Durante o trabalho destacou-se ainda a valorização do ser humano em relação ao seu bem estar, a sua qualidade de vida enquanto ser que vive em sociedade e que tem o direito de se sentir como tal. Diante desta visão, reconheceu-se a necessidade de proteção às atividades realizadoras do indivíduo e a sua sustentabilidade no meio em que vive.

Portanto é importante destacar que a reparação do dano existencial urge diante da eficácia horizontal dos direitos fundamentais, na medida em que todos os direitos do homem, principalmente no que diz respeito ao capítulo dos direitos sociais da nossa carta magna, devem ser vistos no aspecto da sustentabilidade humana. Os direitos sociais de segunda geração, traduzem a fase do bem estar social, em que o indivíduo é visto como ser integrante do meio em que vive, e não apenas como um objeto deste meio.

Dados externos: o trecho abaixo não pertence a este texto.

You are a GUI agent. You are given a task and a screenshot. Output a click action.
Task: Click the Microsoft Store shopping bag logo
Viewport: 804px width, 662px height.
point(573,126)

Diante de todo o exposto, é de se concluir que, estando presentes a existência de prejuízo considerável ao projeto de vida e as relações sociais do indivíduo, o ato ilícito a que ele se sujeitou e o nexo de causalidade entre ambos, é inegável que se reconheça o dano existencial na forma de indenização extrapatrimonial autônoma, atendendo aos ditames da dignidade da pessoa humana, o respeito aos direitos da personalidade e a reparação integral dos danos, sendo medida de inteira justiça.

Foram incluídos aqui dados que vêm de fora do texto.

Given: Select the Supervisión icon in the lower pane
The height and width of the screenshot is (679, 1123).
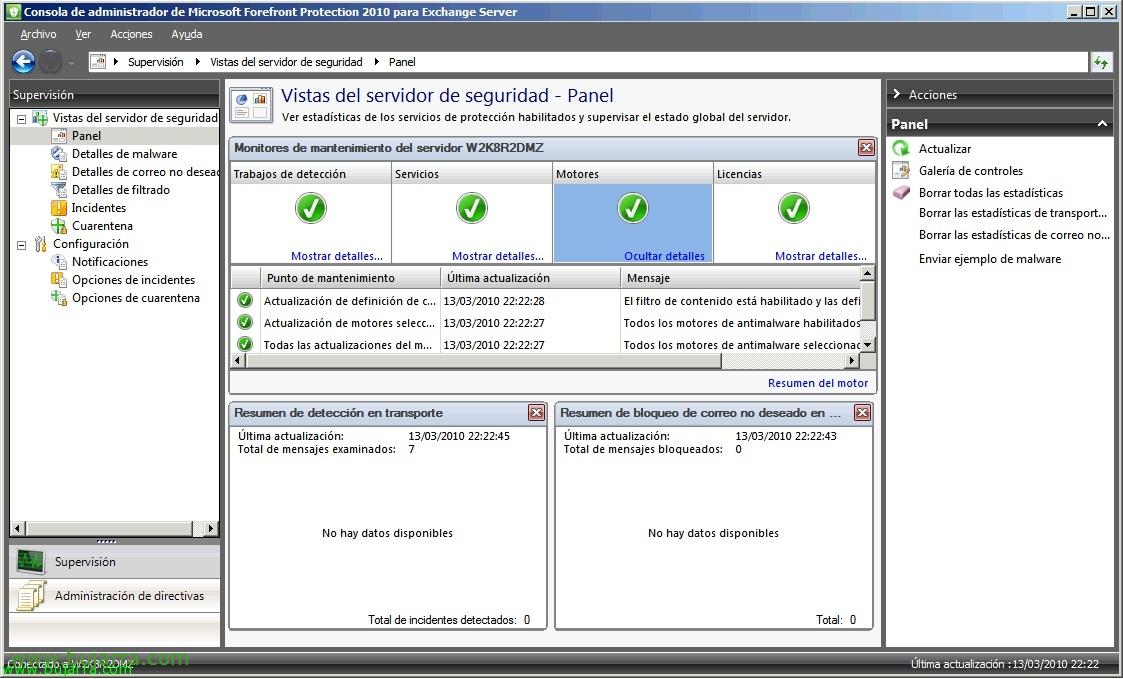Looking at the screenshot, I should (30, 561).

THE EXISTENCIAL DAMAGE AS COMPENSATION OFF-BALANCE SHEET AUTONOMOUS

ABSTRACT

The purpose of this study was the analysis of the existential rights institute, of Italian origin, which has generated doctrinal discussions and case law, placing it as a species of the genus of immaterial damages provided for under the liability. Aimed to distinguish the existential damage in relation to the other rights of the same kind, and it was found the possibility of overlapping between them, in addition to formulating its concept as the damage and the severe limitations on the individual's personal life, or prevented from attending to enjoy the various forms of personal and social relationships. For the development of the research was done using instruments such as literature searches, scientific papers and the comparative breakdown between the Federal Constitution and the laws positivadas. Were also used, the recent trial of the Superior Courts on the subject, proposing an analysis of the different positions on the problem presented. It concluded by the finding of the autonomy of existential right, while off-balance sheet law, effecting the constitutional principles of maximum protection of personality rights.

KEYWORDS: Existential law. Civil responsability. Personality.